----- DATA PROVIDED
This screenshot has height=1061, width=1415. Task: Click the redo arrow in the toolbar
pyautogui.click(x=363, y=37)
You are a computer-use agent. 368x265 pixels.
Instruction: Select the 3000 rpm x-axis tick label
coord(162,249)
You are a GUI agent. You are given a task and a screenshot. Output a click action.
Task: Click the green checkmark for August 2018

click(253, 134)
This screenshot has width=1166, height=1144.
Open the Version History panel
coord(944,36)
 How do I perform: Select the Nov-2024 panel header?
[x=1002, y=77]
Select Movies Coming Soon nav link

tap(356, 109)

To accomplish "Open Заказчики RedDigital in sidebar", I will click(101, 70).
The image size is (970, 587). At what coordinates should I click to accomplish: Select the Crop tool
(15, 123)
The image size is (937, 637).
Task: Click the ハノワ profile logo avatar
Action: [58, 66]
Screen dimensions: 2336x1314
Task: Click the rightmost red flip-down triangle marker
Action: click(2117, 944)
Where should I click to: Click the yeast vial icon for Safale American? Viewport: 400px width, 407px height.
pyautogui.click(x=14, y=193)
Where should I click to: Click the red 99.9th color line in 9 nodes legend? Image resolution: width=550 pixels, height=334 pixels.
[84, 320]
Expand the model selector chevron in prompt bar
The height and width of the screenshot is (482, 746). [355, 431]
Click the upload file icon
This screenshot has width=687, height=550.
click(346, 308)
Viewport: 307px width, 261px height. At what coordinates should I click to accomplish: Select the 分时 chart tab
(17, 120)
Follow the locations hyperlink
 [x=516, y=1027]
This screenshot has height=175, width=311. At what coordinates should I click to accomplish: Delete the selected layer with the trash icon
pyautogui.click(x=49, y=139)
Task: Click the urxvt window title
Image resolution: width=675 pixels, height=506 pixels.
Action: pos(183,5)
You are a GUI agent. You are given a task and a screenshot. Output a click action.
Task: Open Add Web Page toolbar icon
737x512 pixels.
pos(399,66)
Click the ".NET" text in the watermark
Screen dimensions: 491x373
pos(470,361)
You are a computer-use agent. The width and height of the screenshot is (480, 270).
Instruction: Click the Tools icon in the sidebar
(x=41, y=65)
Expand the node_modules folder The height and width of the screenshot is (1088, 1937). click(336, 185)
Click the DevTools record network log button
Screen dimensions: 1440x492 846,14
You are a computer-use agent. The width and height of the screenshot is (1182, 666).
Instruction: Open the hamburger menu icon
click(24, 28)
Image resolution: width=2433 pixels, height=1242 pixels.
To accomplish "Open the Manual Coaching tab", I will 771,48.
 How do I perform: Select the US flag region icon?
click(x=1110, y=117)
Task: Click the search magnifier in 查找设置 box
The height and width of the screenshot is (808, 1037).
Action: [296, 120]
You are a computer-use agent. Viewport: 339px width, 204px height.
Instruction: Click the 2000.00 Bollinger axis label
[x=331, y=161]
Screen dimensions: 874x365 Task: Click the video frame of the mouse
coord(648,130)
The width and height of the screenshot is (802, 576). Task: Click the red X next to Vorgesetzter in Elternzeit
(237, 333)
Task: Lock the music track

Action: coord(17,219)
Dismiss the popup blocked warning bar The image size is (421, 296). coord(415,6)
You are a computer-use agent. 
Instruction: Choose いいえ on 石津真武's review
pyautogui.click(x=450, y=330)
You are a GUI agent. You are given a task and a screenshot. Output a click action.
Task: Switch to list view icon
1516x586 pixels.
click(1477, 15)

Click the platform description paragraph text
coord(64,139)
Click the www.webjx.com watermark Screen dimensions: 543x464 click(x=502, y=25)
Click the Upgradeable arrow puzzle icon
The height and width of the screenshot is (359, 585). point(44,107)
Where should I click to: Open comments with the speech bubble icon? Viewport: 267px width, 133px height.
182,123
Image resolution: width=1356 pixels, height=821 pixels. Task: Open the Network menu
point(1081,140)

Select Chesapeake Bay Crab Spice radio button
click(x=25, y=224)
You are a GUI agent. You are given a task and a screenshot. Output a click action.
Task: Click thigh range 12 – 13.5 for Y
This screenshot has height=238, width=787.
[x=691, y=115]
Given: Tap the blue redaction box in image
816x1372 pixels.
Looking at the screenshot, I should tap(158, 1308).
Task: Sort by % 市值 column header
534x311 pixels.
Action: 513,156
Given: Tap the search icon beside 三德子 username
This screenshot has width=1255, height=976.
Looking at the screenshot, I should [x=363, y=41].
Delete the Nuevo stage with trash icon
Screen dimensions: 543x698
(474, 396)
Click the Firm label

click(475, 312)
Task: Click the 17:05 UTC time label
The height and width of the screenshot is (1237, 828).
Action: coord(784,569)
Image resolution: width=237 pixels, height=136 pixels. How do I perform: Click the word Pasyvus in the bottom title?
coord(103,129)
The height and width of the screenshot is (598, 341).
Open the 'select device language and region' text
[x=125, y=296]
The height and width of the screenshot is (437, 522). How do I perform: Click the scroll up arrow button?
----------
• _WHAT YOU SHOULD DO_:
Rewrite the lines from the one containing "You are a computer-use agent. Viewport: 339px" through the one containing "Dismiss the popup", including both ends and the requests. In the answers, scale every coordinate by 0.4 and round to whole numbers, with halves rounded up, and leave every number in the requests unchanged.

• _SOLUTION FOR THIS TASK_:
You are a computer-use agent. Viewport: 339px width, 204px height.
Instruction: Click the 2000.00 Bollinger axis label
[x=132, y=64]
Screen dimensions: 874x365 Task: Click the video frame of the mouse
coord(259,52)
The width and height of the screenshot is (802, 576). Task: Click the red X next to Vorgesetzter in Elternzeit
(95, 133)
Task: Lock the music track

Action: coord(7,88)
Dismiss the popup blocked warning bar The image size is (421, 296). coord(166,2)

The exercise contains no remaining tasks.